The Metric-Location-Domination Number of k-Paths

Abstract

Let G be a connected graph with vertex set V (G) and edge set E(G). For ordered subset W = {w 1, w 2 …, wk } of V (G) and v ∈ V (G), the representation of v with respect to W is the k-vector r(v|W ) = (d(v, w 1), d(v, w 2), …, d(v, wk )), where d(x, y) is the distance between vertices x and y.

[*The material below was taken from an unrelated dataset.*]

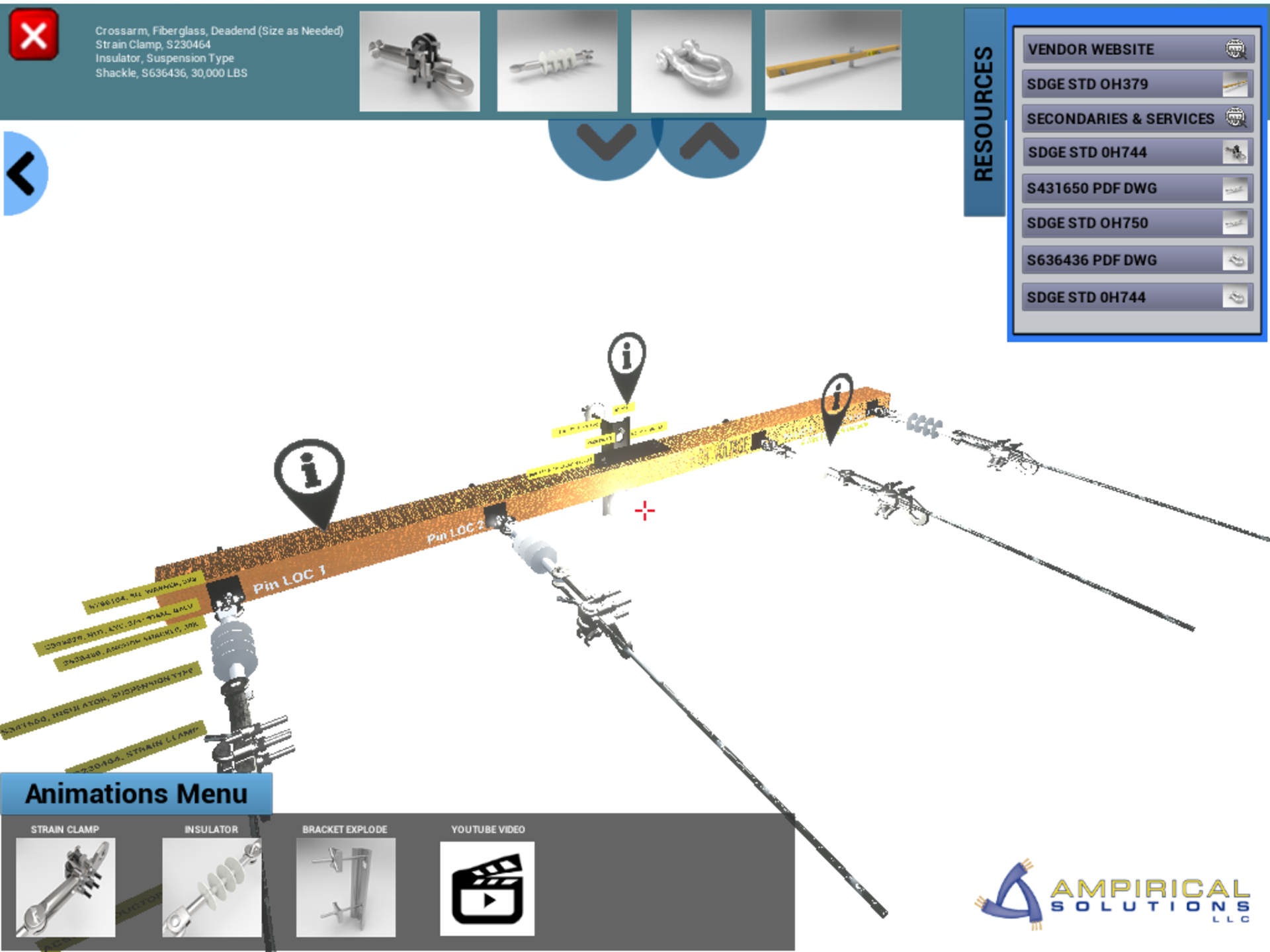The image size is (1270, 952).
Task: Select the shackle thumbnail at top
Action: point(691,61)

The set W is called a resolving set of G if all vertices of G have distinct representations with respect to W . A subset S ⊆ V (G) is called a dominating set of G if every vertex of G\\S is adjacent to some vertex of S. The cardinality of a minimum dominating set is the domination number γ(G) of G. An ordered W ⊆ V (G) is called a metric-locating-dominating set of G if W is a dominating as well as resolving set. The metric-location-domination number of G, denoted by γM (G), is the cardinality of a minimum dominating resolving set. A k-path G is the graph with vertex set V (G) = {v 1, v 2, …, vn } and edge set E(G) = {vivj : |j −i| ≤ k}. In this paper, we determine the metric-location-domination number of k-path, and in particular, we show that If n > k(2k + 1) then γM (G) = γ(G).